Lacking the prerequisite expertise, I found grappling with Twine's ambitious attempt to address the complex intersection of several debates in professional sociology somewhat frustrating. I am sure the book will be more rewarding for those familiar with the writings of the French sociologist and philosopher Michel Foucault. To give a sense of what I mean, consider the following two sentences and what is required of the lay reader to successfully unpack the point Twine is keen to make.

“Holloway and Morris (2007) approach this problem by resorting creatively to an alternative ontological focus, one that anyhow is faithful to Foucault's relational understanding of power. Influenced by actor-network theory and posthumanism, they argue for a relational conception of biopower which situates self-regulation across species, for example between animals and breeders” (p. 89).

I am reluctant to comment on the substance here, because, to tell you the truth, I do not really understand what is being said. Where I do understand him, though, I appreciate the points he makes, and I generally agree with him.

His concluding chapter, “From the ‘Livestock Revolution’ to a Revolution in Human-Animal Relations,” is a clear summing up of the several intersecting threads of logic and scholarship that underpin his arguments, and it leads to a set of very reasonable conclusions. At the heart of Twine's arguments is a plea to reconsider our sense of self. He says, “If climate change can be understood as the failure of our technological and economic systems to comprehend the intersections of human activity with undervalued nonhuman actors, should it be any surprise that policies of redress ought to begin with a thorough questioning of both the assumptions of dualistic separation and our values toward the nonhuman?” (p. 161). His argument is that one cannot evaluate the ethics of animal biotechnology without reconsidering the much broader question of human-animal relations. To do this he prescribes “…a radical posthumanist values shift that reconceptualizes the human through the proliferation of truly sustainable eating practices” (p. 162), “a more comprehensive appreciation of the ways in which the ethical can be thought of in relation to other animals,” and “… to conceive human and animal flourishing as variously interdependent” (p. 162).
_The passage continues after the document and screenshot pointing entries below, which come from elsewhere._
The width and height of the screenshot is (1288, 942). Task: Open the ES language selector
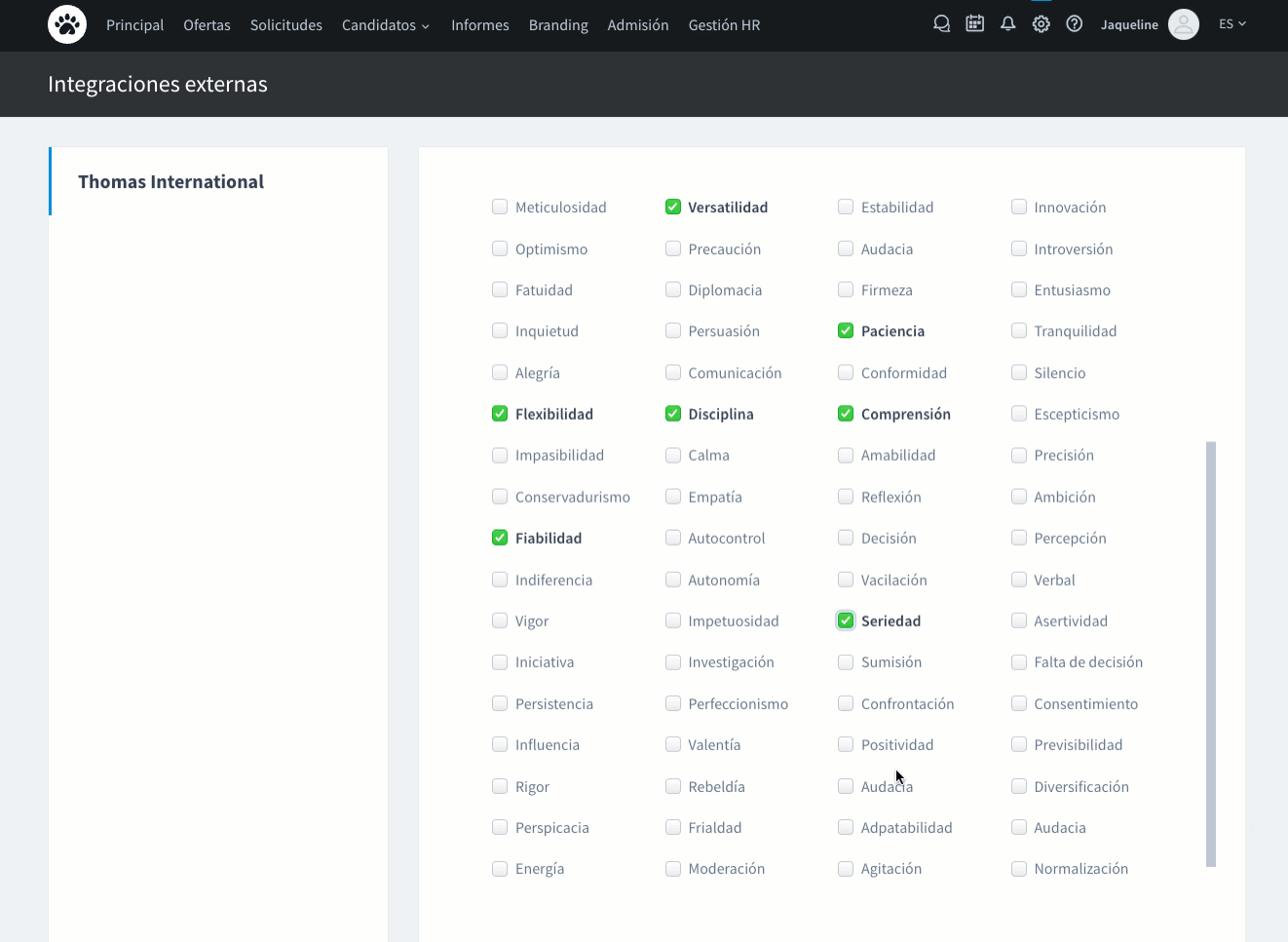pos(1231,24)
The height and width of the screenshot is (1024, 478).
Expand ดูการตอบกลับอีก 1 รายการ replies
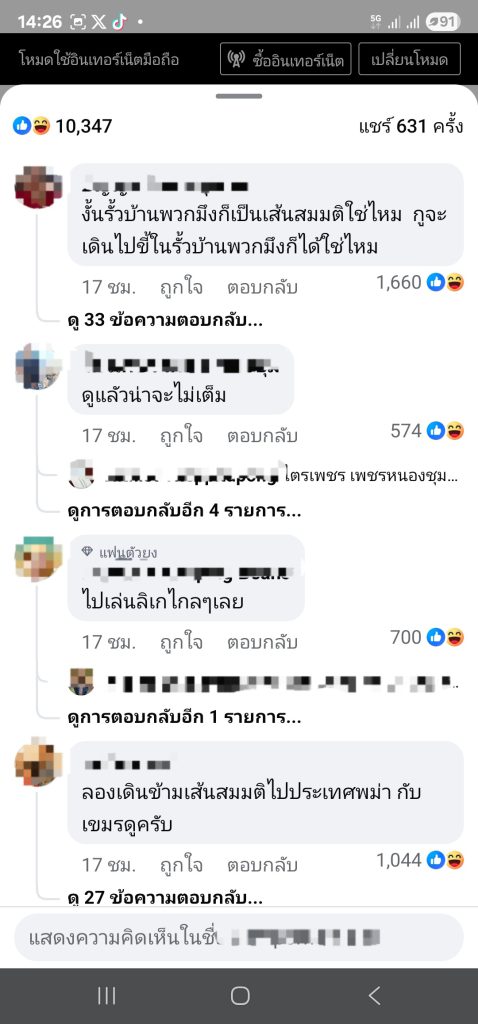point(184,718)
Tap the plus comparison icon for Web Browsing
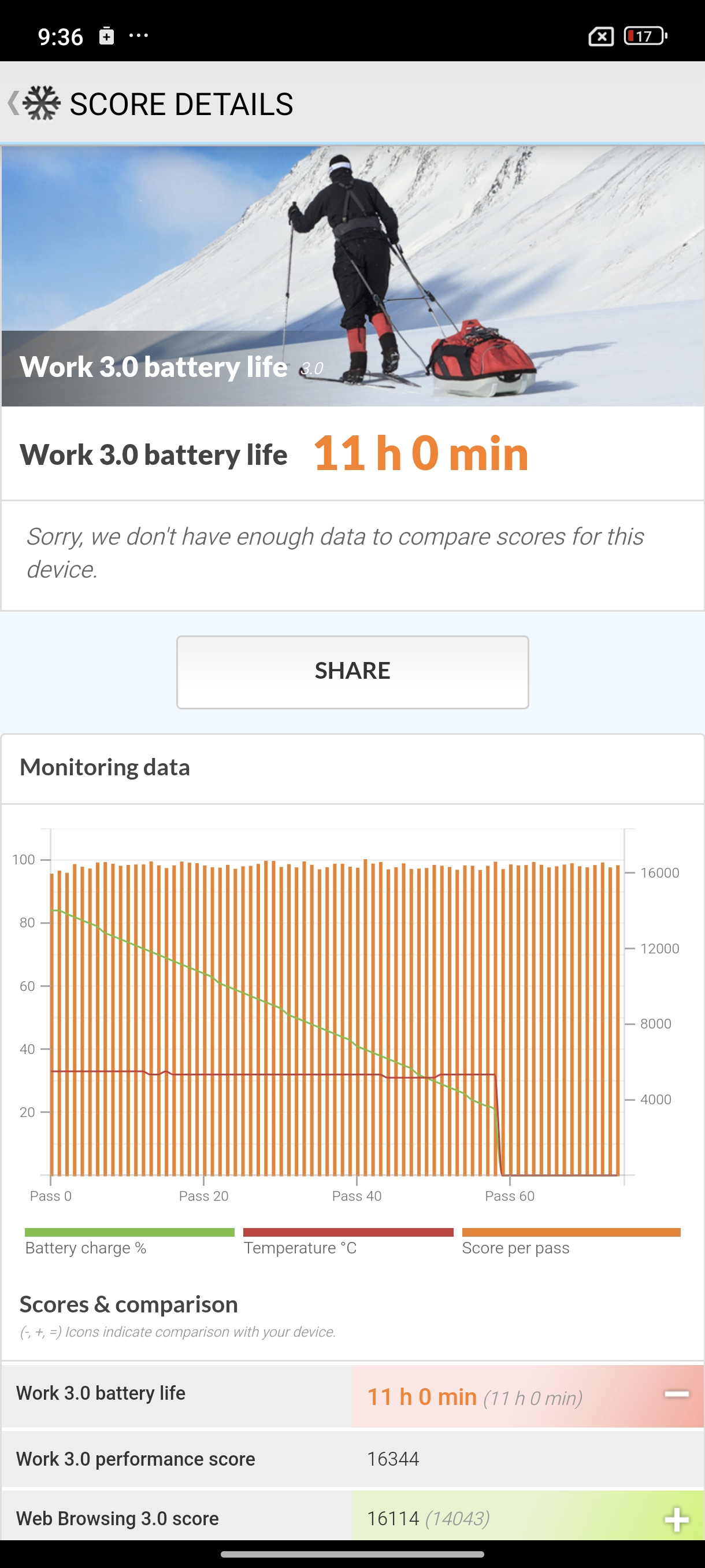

Twine argues that the economic interests of the biotechnology industry (and its relations) work against this by directly linking their narratives around animal biotechnology to much broader societal narratives regarding the “livestock revolution” and the growth of the “bio-based knowledge economy.” This, he argues, helps legitimize the reshaping and repurposing of farm-animal bodies by linking such efforts to self-serving anthropocentric narratives about delivering more “sustainable, economically efficient production” and thus overall societal progress, economic rejuvenation, and environmental salvation. Twine seeks to delegitimize the current industry narrative and argues that the industry should not be excused for overlooking the centrality of ethical concerns over animal welfare because of an unwarranted myth that we must quickly build a biotechnology-based knowledge economy to meet the environmental and sustainability challenges we currently face. I agree with him and find that his conclusions seem to dovetail nicely with my own much more simpleminded thoughts on how to handle the crisis that the last 65 years of industrial agriculture has now delivered to us.

If the current system is destroying the habitability of our planet, we may go on as is, but we won't go on for very long, and certainly we shouldn’t. We should stop production practices that are destroying the future of our world. If the current system is raising and slaughtering 58 billion animals a year under highly questionable ethical circumstances that are inhumane to them and harmful to us, we should recognize the fact and stop it. To stop it, we need to limit or end our consumption of animals and thus reduce the number of animals we need to raise for such purposes.

I agree with Twines’ conclusions and hope his readers will agree with them too. Now, all I have to do is act accordingly and maybe convince a few others to do the same. I think both these volumes may help.